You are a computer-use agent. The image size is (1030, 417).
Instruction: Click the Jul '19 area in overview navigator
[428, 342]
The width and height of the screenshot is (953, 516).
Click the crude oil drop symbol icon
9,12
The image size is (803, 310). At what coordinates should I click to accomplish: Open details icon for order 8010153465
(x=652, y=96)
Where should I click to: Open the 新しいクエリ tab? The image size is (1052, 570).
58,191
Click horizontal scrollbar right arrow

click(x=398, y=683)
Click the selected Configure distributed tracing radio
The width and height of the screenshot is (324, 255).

WHAT IS NEEDED
Render every line of the entries above as a JSON list of strings, one string per line, leaving out any blank lines.

OUTPUT BELOW
[
  "You are a computer-use agent. The image size is (1030, 417).",
  "Instruction: Click the Jul '19 area in overview navigator",
  "[428, 342]",
  "The width and height of the screenshot is (953, 516).",
  "Click the crude oil drop symbol icon",
  "9,12",
  "The image size is (803, 310). At what coordinates should I click to accomplish: Open details icon for order 8010153465",
  "(x=652, y=96)",
  "Where should I click to: Open the 新しいクエリ tab? The image size is (1052, 570).",
  "58,191",
  "Click horizontal scrollbar right arrow",
  "click(x=398, y=683)",
  "Click the selected Configure distributed tracing radio",
  "The width and height of the screenshot is (324, 255)."
]